Some people want interchangeable access to medical care in the most convenient venue – they care little if it occurs at Walgreens, Doc in a box, by a nurse practitioner or by a newly minted resident – it is about access that fits their lifestyle – which may be at a late hour, and may be chosen by shortest waiting time at an ER. To others, this type of medical care is anathema.
Some people do not trust the medical field – they want oversight, monitoring, zero errors, and do not want to rely of a doctor’s judgment. They prefer rubrics, computer generated solutions and objective control. Others live in fear of losing the right to confer with their doctor as to his best judgment,, with freedom to choose treatment, medication and plans made between doctor and patient.
Some people expect to pay nothing for their health care – they want health care provided as a right, an entitlement, a government administered program that can never disappear. They do not want to have health savings accounts, worry about saving for care, or plan for medical expenses. Others are prepared to pay for the type of health care they want and when they want it. These people would rather have choice and control over the security of someone else being in charge.
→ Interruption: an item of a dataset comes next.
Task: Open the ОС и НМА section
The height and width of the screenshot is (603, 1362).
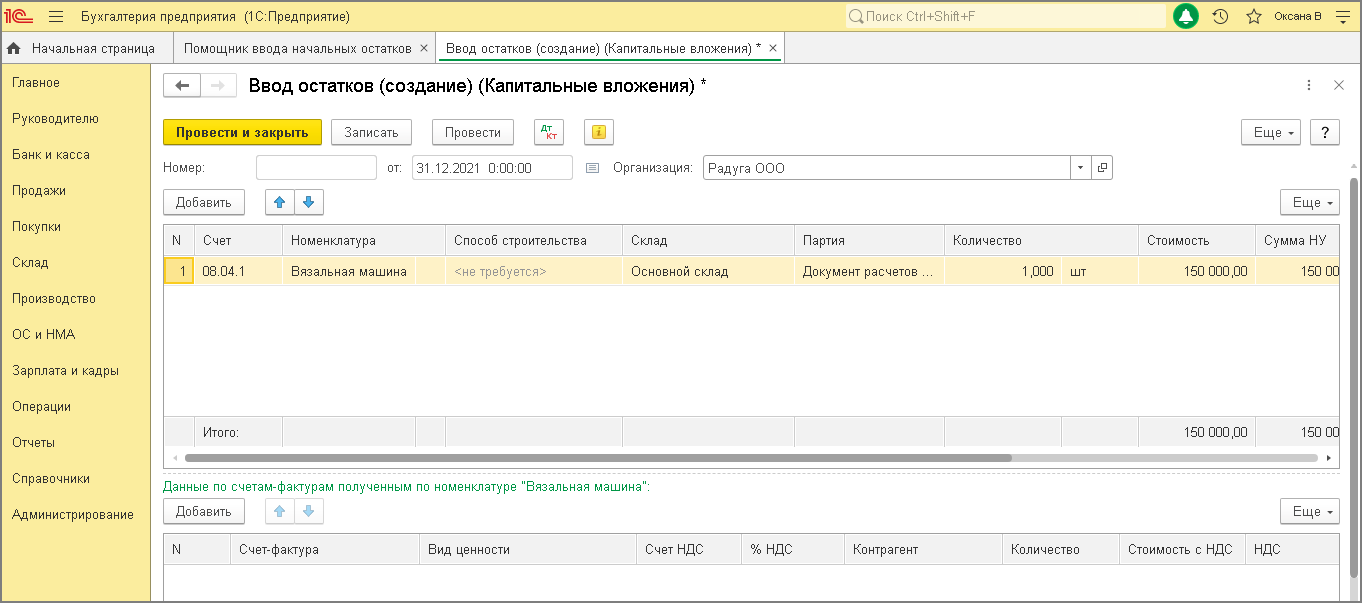Action: [43, 335]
Some people see health care as a chance to exercise equity and redistribution – the chance to level the playing field in health care delivery trumps the issues of rationing, waits, doctor availability or any other front line problem. Others do not support redistribution or using health care as a method of forcing equity in a country that has thus far been thought of as a meritocracy.
We will not find agreement. If there is one thing we can agree on – it is that.
What to do then?
Most obviously, a forced solution shoved onto an unwilling public is wrong. A government that takes a position to advocate for either side of the preferences and needs listed above is on dangerous territory. Can both types of health care exist? What would that look like? Or do we kill one in the race to get to the other?
Much of our current conundrum is a failure of courage. We know what we secretly believe but we are unwilling to say it. If we publicly endorse health care for all as a right, while privately planning on paying for our own special needs at a future date – we hamper any honest resolution. We need to be honest about what kind of a society we live in and how we see health care fitting in. Guilt, shaming, intimidation and fear are poor policy planners. How do we explicitly acknowledge the differing needs and plan for them without denial of either group?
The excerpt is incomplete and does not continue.